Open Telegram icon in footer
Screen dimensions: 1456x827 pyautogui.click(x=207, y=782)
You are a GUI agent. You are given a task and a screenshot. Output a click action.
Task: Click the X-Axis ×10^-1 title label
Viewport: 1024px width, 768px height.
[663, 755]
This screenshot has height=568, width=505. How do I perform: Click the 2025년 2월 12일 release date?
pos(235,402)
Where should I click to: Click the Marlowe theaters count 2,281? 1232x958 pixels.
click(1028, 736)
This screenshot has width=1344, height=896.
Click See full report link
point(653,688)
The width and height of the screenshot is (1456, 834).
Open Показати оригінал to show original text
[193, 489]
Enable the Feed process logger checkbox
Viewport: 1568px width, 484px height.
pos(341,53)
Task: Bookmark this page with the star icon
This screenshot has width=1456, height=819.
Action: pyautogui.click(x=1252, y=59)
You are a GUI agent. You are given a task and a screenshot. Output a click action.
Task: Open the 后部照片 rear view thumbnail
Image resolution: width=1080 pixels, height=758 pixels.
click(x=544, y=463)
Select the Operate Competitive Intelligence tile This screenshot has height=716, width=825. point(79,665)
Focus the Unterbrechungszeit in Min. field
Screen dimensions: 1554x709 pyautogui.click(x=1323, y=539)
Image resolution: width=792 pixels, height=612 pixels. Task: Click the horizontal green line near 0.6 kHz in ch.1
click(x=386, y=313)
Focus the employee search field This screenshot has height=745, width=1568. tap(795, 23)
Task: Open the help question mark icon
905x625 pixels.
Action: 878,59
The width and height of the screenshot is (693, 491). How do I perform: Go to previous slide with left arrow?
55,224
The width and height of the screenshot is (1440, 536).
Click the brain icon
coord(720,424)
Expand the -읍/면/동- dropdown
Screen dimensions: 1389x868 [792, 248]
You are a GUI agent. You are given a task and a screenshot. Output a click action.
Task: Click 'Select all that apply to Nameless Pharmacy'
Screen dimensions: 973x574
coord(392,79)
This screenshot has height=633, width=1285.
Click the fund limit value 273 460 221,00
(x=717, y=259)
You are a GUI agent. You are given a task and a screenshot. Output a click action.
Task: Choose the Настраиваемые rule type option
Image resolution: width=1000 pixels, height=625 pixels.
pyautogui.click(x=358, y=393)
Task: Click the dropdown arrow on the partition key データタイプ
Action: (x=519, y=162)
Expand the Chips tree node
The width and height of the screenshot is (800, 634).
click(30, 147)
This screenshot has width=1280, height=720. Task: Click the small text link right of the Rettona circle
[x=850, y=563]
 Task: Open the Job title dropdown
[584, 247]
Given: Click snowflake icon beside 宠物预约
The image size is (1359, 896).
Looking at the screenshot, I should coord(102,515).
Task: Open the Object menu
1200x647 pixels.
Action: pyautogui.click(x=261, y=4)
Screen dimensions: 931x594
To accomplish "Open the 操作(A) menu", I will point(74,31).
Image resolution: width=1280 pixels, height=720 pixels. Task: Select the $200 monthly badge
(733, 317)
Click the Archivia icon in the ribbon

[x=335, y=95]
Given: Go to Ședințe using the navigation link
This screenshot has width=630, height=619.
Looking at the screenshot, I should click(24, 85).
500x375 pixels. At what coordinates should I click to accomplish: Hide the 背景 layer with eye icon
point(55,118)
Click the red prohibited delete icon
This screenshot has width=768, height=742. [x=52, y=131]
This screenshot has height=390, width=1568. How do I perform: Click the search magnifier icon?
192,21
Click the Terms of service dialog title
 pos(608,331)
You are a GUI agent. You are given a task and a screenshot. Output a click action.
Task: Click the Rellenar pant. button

## Exercise details
Express the stretch of items from the start through the line containing "Action: pyautogui.click(x=1252, y=59)" as a two-column CSV with the header item_text,answer and one row per item. Put each item's text and its answer in their own quoted field, with every line break replaced by a space.

## Result for this task
item_text,answer
"Open Telegram icon in footer","Screen dimensions: 1456x827 pyautogui.click(x=207, y=782)"
"You are a GUI agent. You are given a task and a screenshot. Output a click action. Task: Click the X-Axis ×10^-1 title label Viewport: 1024px width, 768px height.","[663, 755]"
"This screenshot has height=568, width=505. How do I perform: Click the 2025년 2월 12일 release date?","pos(235,402)"
"Where should I click to: Click the Marlowe theaters count 2,281? 1232x958 pixels.","click(1028, 736)"
"This screenshot has width=1344, height=896. Click See full report link","point(653,688)"
"The width and height of the screenshot is (1456, 834). Open Показати оригінал to show original text","[193, 489]"
"Enable the Feed process logger checkbox Viewport: 1568px width, 484px height.","pos(341,53)"
"Task: Bookmark this page with the star icon This screenshot has width=1456, height=819.","Action: pyautogui.click(x=1252, y=59)"